Çoğu zaman varlık büyük büyük cümlelerle şeylerdeki gerçekliği ya da güçlü oluşu sönükleştirir. Büyük ihtimalle bir şeyin büyüklüğünü ya da önemlilik ifadesini belirtmek için artık söze ihtiyacımızın olmayacağı zaman gelmeyecek. Bu yüzden sözün sahibi yıkıma uğrayacak ya da şeyler yok olacak ama söz yok olmayacak. Sözün özü (hâlâ öz varsa eğer) The Delinquents’deki sinematik düzlem ve anlatı-ifade için övgü dolu imleyişlerimiz olacak. Her şeyden önce türünü (janr/genre) sıkça oyunbaz anlatısıyla bozan bir yaratı vardır karşımızda. Açılıştaki pozla alımlayıcısını suç anlatısına konumlar. Açının dinamiği (sıkça kaydırmalı açıyla) ile komedi-ifadesini zamansal olandan uzakta tam olarak yaratının ortasına yerleştirir. Özgür oluş için yapılanın içinden, paranın aşıldığını düşündüğümüz yerden varlık(lar) aşkın sıcak alanına geçer. Tür sinematik yerini romantik ifadeye bırakır. İfadenin gerçekliği oyun diliyle dramaya dahil olur. Tüm bunlar uzun uzun sinematikte gözüken bir yaratı için zor değildir. Bir dünyayı yaratmak isteyen varlıklar şeylerin içinde hem durgun ifadelerle hem hâllerinden memnun (ekrana, perdeye yansıyanın gerçekliğiyle) şekilde gözükür. Bence Moreno’nun başardığı şey tam burada gizlidir. Uzunca konuşmak istemek günün izleyicisini sıkabilir ancak çok katmanlı ve şeylerdeki aynılığı bilen bir yaratı her yerde at koşturabilir. Geniş bir alan vardır önünde ve ifadesini insandan [7] uzaklaştırmaz. Morán’ın Román’ı gönderdiği kadın olan Norma, hem sesleri (anagram) hem de karakterlerin hikâyesini birleştirir. Alımlayıcının bunlara konumlanışı da yaratının dili ve düzlemi kadar sıradanlıkla olur. Ritim aynılıktaki pozun netliğini görür, bir şekilde varlıklar aşkta, yaşananda ve yıkılmış olmakta [8] birleşir. Yaratı yaşamın içinden çıkmaz çünkü ondan başkasını konuşmaz. Belki de dünyanın kendisi tanımlanandan, hapishaneden ve diğer hapishaneden (banka) fazlası değildir. Bunlara rağmen bir şekilde yaşanır. Herhangi bir yaşam. [9]

ÖNEMLİ: Kabahatliler‘i (Los delincuentes/The Delinquents), MUBI’den izleyebilirsiniz.

● ● ●

Görev
The Delinquents üzerine yazıya göre Morán'ın Román'ı gönderdiği kadının adı nedir?

● ● ●

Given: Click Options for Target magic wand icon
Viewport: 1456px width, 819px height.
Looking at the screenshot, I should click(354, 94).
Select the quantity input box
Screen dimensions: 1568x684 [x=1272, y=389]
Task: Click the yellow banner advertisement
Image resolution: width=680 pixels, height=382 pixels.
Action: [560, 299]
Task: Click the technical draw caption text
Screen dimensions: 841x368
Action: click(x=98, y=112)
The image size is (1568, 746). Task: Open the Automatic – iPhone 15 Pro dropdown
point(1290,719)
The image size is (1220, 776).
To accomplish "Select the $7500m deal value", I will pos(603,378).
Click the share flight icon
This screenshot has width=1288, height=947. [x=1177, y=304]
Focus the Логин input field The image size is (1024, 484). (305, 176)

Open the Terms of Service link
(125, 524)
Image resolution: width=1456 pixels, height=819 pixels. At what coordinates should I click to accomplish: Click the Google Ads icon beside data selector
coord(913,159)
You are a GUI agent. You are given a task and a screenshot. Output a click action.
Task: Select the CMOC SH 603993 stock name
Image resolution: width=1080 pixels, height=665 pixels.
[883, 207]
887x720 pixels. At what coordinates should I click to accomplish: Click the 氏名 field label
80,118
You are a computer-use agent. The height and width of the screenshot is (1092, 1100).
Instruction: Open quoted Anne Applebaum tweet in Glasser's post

● ● ●

Yanıt
Norma.